Tufte, Justice, concurring.
[¶17] I concur in the majority opinion. I write separately because the district court’s application of the statutory definition of domestic violence was incorrect and our decision will require the court to re-apply the definition on remand.
[¶18] The district court heard evidence about an incident that led to a domestic violence protection order but declined to make a finding in this matter, saying, “I don’t need to make another finding because it’s already a finding.” Ordinarily, issue preclusion would bar relitigation of domestic violence in this matter because that finding was necessary to the result in the protection order case between the same parties. See Riverwood Commercial Park, LLC v. Standard Oil Co. , 2007 ND 36, ¶ 21, 729 N.W.2d 101. However, issue preclusion does not apply here because statutory factor (j) alters that rule by providing that a “court may consider, but is not bound by, a finding of domestic violence in another proceeding.” N.D.C.C. § 14-09-06.2(1)(j).
[¶19] “‘Domestic violence’ includes [1] physical harm, [2] bodily injury, [3] sexual activity compelled by physical force, [4] assault, or [5] the infliction of fear of imminent [i] physical harm, [ii] bodily injury, [iii] sexual activity compelled by physical force, or [iv] assault, not committed in self-defense, on the complaining family or household members .” N.D.C.C. § 14-07.1-01(2) (numbering and emphasis added). Considering a similar situation, we have said it is “far from clear [actions including a suicide attempt] constitute domestic violence under the statute.” Ternes v. Ternes , 555 N.W.2d 355, 358 (N.D. 1996). Put simply, a threat to harm oneself is by itself not infliction of fear of physical harm or bodily injury on the complaining family or household members . Here, Brent’s suicidal threats were apparently intended to be manipulative toward Jennifer and likely would have supported issuance of a disorderly conduct restraining order providing appropriate protection for Jennifer.

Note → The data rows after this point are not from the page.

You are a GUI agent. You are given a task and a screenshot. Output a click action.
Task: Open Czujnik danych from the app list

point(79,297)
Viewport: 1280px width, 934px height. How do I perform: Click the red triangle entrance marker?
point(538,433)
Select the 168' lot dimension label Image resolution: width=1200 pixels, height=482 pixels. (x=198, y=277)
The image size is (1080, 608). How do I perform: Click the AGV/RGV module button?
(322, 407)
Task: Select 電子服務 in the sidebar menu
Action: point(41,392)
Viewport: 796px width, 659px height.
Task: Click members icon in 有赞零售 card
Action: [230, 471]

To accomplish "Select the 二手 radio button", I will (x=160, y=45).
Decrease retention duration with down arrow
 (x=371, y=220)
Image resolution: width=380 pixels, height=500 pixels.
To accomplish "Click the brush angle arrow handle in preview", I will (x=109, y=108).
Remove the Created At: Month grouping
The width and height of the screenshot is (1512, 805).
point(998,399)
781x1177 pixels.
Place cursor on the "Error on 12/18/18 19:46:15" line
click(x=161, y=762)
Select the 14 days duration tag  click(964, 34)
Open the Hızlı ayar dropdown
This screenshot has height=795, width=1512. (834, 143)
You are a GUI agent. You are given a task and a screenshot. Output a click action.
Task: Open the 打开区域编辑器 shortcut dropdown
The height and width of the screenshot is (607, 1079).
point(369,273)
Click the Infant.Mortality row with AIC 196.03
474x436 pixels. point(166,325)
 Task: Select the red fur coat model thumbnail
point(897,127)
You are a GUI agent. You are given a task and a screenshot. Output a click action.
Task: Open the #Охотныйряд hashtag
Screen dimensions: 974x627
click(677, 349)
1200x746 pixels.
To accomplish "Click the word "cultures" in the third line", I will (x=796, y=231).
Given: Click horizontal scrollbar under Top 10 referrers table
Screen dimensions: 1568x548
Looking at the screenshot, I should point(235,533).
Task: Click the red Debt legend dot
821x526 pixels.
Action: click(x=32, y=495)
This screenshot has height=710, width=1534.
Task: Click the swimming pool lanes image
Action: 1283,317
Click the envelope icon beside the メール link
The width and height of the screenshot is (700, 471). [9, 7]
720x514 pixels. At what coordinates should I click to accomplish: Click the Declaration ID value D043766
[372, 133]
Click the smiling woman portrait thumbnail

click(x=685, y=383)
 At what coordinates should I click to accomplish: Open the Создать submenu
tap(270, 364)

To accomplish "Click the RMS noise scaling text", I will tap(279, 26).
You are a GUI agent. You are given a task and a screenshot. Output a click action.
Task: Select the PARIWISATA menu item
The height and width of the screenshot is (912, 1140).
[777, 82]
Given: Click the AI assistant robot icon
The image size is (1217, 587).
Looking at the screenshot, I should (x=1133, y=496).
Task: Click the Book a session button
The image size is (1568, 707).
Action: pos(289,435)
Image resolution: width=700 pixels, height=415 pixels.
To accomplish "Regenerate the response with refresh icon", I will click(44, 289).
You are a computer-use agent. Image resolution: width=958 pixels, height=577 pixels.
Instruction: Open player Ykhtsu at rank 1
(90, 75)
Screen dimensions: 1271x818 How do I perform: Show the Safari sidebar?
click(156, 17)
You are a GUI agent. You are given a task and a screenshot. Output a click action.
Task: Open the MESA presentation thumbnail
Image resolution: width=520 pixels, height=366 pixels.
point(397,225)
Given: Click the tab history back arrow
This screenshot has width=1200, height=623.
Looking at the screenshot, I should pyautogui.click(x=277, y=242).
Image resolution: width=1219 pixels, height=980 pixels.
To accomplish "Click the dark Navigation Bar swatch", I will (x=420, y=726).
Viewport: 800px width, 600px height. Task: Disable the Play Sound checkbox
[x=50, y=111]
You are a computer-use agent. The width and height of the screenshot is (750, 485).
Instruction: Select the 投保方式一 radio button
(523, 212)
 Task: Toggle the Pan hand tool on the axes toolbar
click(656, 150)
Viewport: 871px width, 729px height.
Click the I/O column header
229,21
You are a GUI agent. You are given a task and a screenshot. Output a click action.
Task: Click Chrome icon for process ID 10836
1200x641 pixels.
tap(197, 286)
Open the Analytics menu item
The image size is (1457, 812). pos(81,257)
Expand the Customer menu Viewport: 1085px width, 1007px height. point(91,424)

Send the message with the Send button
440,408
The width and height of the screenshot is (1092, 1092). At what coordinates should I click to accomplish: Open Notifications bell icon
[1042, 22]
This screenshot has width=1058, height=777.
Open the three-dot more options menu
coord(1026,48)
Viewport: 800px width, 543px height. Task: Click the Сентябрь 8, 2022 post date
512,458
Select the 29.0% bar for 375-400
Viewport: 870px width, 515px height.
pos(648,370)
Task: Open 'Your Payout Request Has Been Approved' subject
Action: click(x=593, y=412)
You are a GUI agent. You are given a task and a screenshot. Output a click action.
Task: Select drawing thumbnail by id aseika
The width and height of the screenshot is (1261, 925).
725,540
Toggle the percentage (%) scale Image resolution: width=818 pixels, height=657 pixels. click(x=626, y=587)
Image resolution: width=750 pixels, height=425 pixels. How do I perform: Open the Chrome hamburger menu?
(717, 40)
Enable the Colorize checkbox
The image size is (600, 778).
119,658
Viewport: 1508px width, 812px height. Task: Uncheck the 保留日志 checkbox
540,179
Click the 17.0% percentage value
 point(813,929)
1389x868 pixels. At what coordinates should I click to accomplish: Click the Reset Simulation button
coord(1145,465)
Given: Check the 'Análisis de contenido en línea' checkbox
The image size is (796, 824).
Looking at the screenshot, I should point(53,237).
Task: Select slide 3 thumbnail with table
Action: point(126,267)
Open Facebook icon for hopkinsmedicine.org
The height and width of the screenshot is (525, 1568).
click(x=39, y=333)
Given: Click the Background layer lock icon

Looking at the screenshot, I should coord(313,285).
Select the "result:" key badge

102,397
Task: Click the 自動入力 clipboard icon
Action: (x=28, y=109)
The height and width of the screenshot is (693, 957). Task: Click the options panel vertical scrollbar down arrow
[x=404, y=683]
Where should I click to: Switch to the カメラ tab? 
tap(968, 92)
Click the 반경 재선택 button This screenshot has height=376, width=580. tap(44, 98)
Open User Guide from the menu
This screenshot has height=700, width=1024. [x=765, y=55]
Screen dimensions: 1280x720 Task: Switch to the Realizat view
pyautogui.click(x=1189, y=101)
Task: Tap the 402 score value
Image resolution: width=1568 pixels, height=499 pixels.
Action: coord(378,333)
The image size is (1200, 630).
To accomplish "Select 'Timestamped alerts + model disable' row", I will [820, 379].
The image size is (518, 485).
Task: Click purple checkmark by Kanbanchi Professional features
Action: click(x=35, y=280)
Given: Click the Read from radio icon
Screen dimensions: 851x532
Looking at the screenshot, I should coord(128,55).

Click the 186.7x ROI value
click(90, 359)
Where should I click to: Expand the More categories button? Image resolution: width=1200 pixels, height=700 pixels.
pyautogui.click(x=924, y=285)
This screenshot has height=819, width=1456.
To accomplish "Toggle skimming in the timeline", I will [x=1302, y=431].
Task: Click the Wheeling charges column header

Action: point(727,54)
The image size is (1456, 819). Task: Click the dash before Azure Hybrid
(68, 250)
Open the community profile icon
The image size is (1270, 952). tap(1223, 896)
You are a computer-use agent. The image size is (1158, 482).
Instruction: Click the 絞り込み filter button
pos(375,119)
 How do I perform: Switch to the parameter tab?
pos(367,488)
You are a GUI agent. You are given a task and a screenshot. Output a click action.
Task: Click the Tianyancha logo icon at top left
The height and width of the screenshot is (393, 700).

[¶20] Both the parties and the district court having taken the prior finding of domestic violence as established, no evidence was presented describing any additional facts that would be a threat of physical harm to Jennifer and thus constitute “domestic violence.” If Brent made such a threat to Jennifer during the October 2016 incident, it is not in this record. What is in the record is a statement in Jennifer’s affidavit in support of the protection order that the incident was “not the first time [Brent] has threatened me with a gun.” No testimony was received as to any threat to Jennifer during the October 2016 incident or any time previously. On remand, the district court must make a finding as to whether Brent inflicted fear of imminent physical harm on Jennifer so that it may determine whether the distinct analysis applicable to “domestic violence” factor (j) applies.
[¶21] Because consideration of domestic violence is the dominant best interests factor when it is present, and we are remanding for further proceedings to include findings on the best interests of the children, we should not implicitly ratify the district court’s determination that a suicidal threat is domestic violence. The district court may consider Brent’s picking up a firearm and threatening to commit suicide in front of Jennifer to be a significant factor in determining what level of parental responsibility is in his children’s best interests. But if it was not paired with a threat to Jennifer, it was not “domestic violence,” and the suicidal threat would be considered not under factor (j) but under another appropriate factor, such as “mental . . . health of the parents, as that health impacts the child.” N.D.C.C. § 14-
09-06.2(1)(g). If analyzed under another appropriate factor, the district court may give the incident appropriate, and significant, weight without invoking the “dominant” factor (j). See O’Hara v. Schneider , 2017 ND 53, ¶ 21, 890 N.W.2d 831.